*** EXTRACTED INFORMATION

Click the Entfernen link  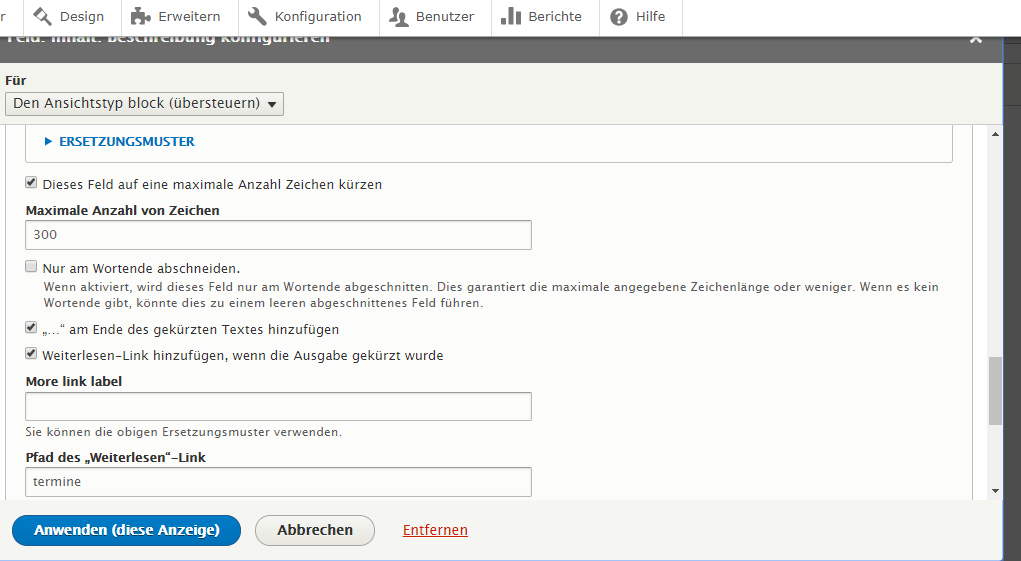click(x=435, y=530)
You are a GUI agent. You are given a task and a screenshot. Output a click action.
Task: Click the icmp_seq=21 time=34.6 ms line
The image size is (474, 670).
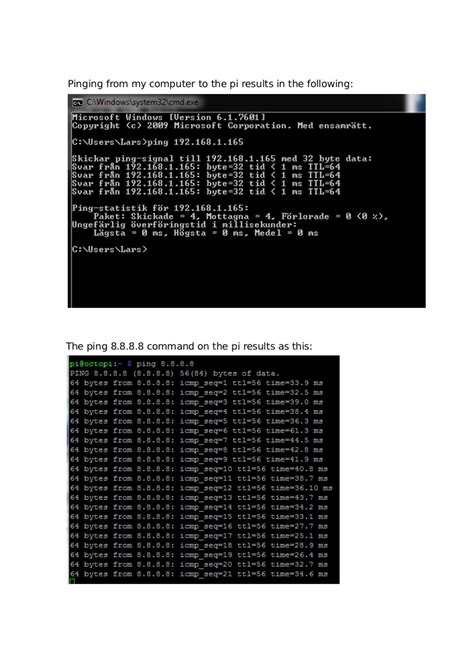[199, 574]
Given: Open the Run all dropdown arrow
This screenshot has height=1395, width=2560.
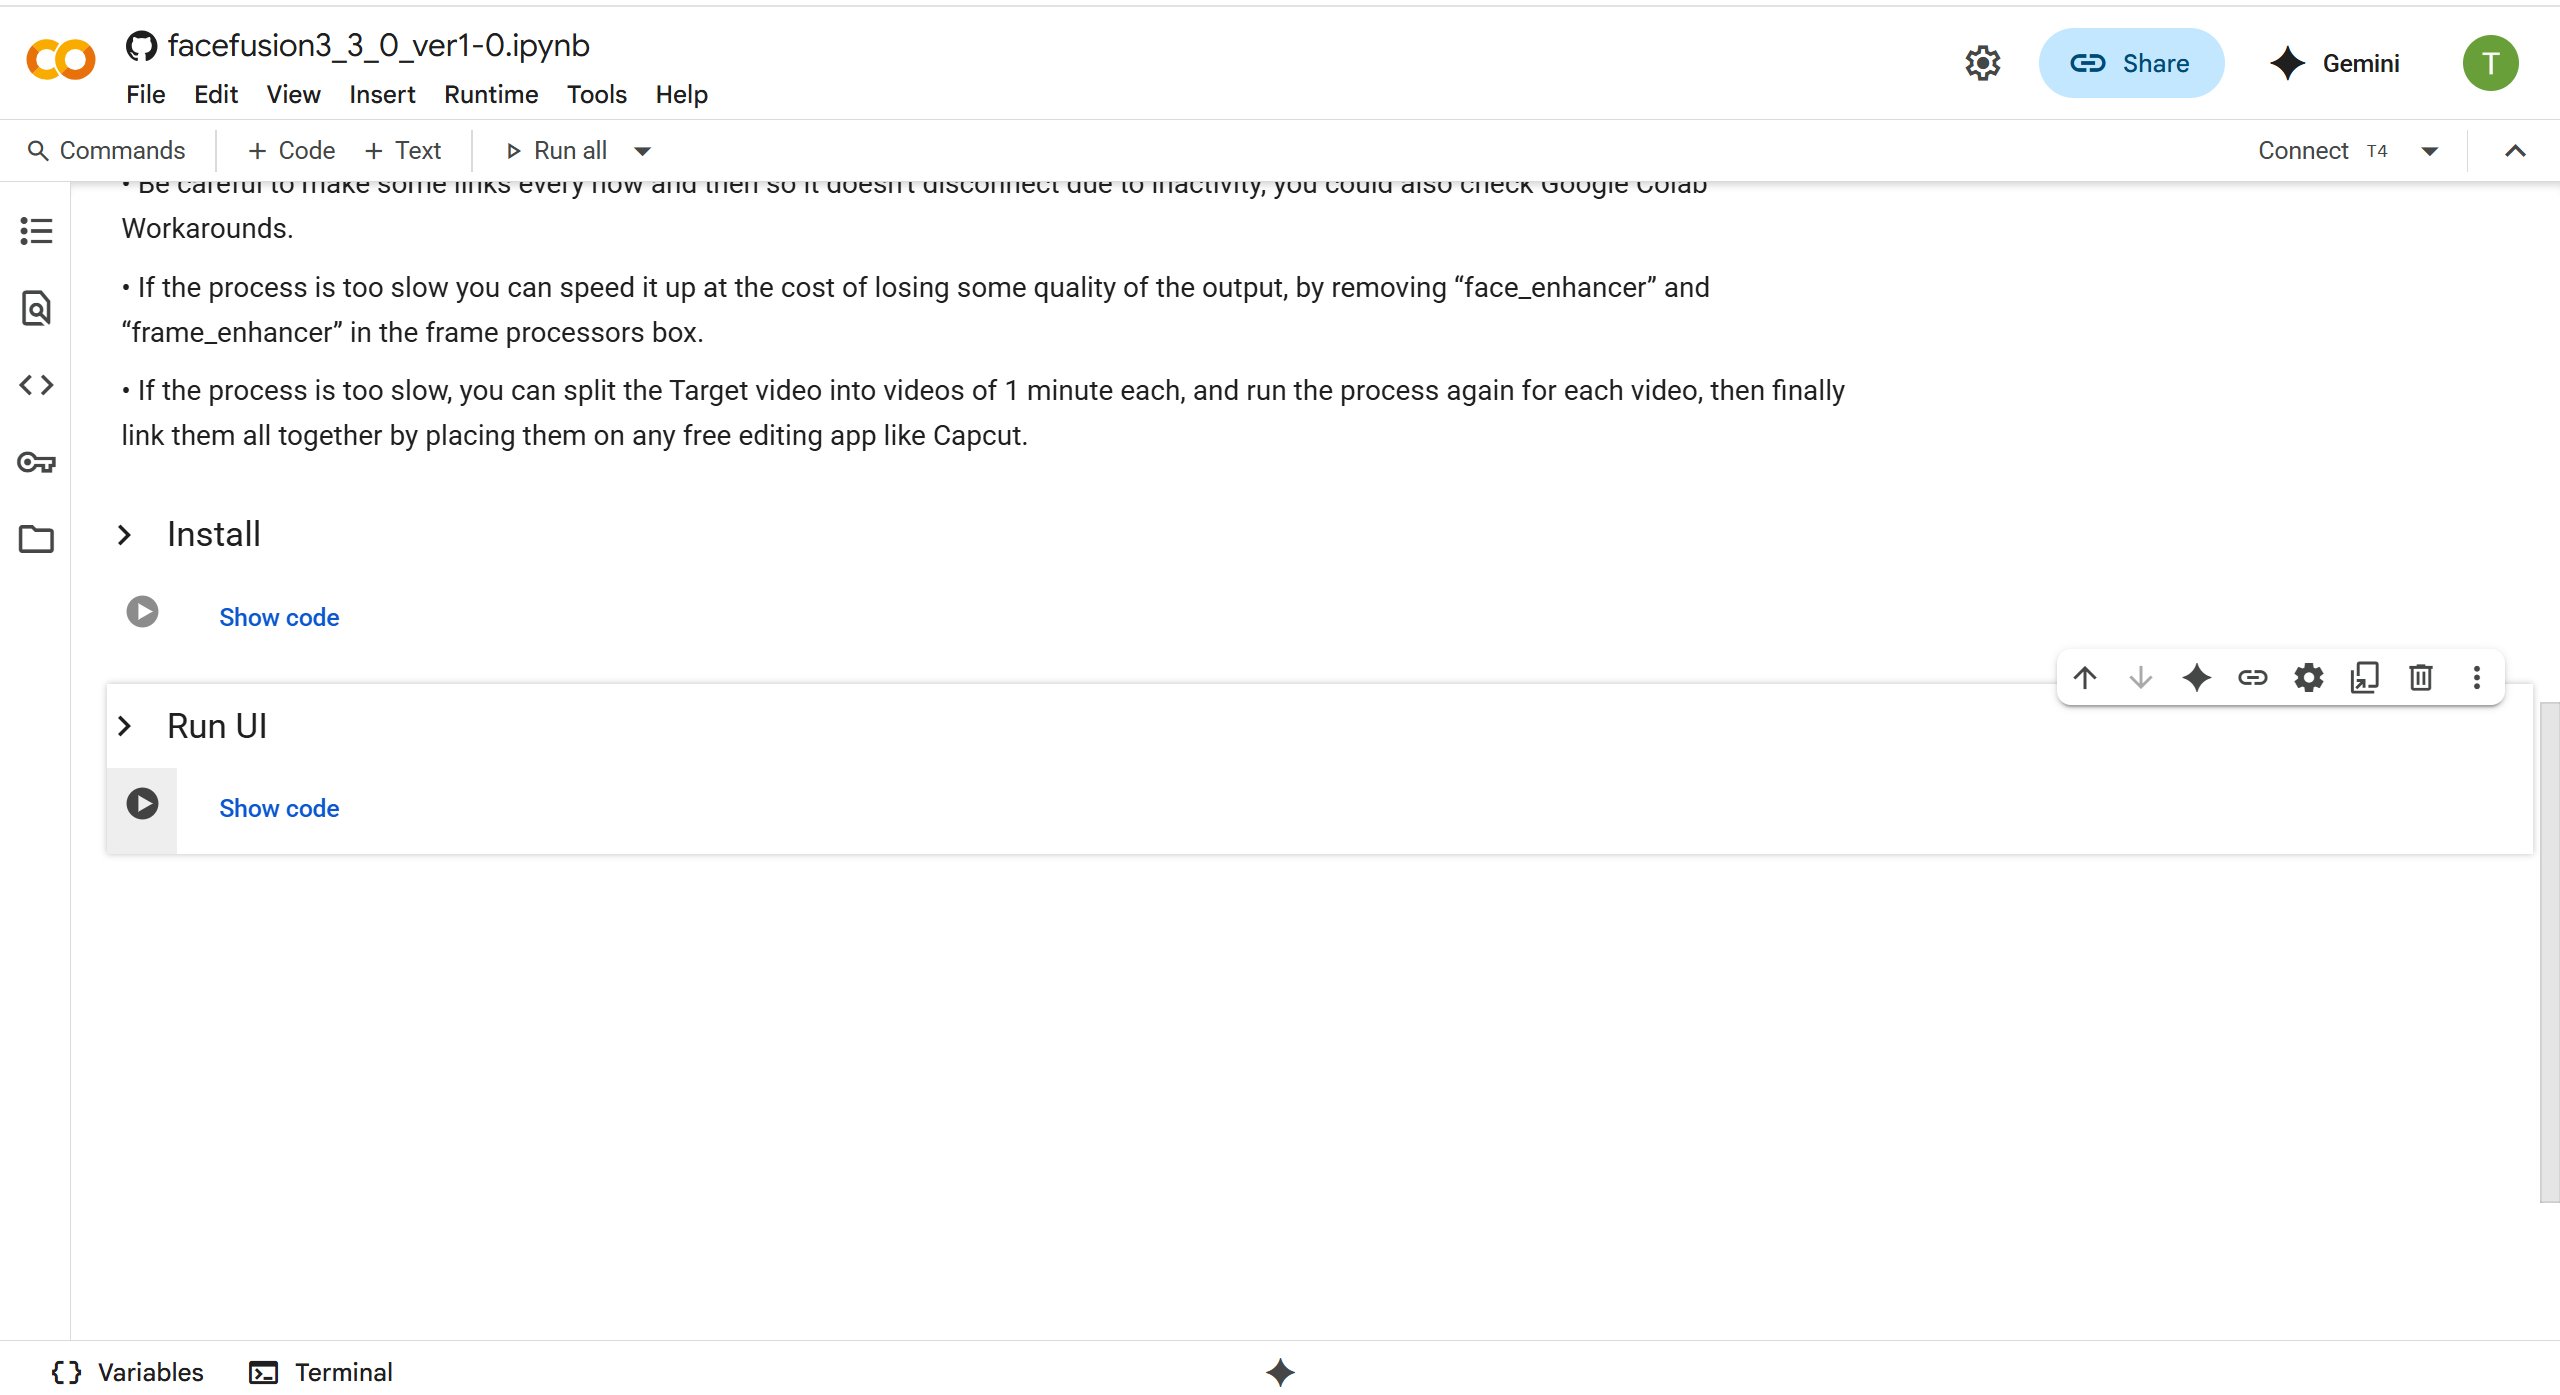Looking at the screenshot, I should 643,151.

******

The answer consists of the lines from the one holding "Given: Open the Run all dropdown arrow" to the end of the records, inclusive, restated exactly and without pictures.

Given: Open the Run all dropdown arrow
This screenshot has height=1395, width=2560.
Looking at the screenshot, I should 643,151.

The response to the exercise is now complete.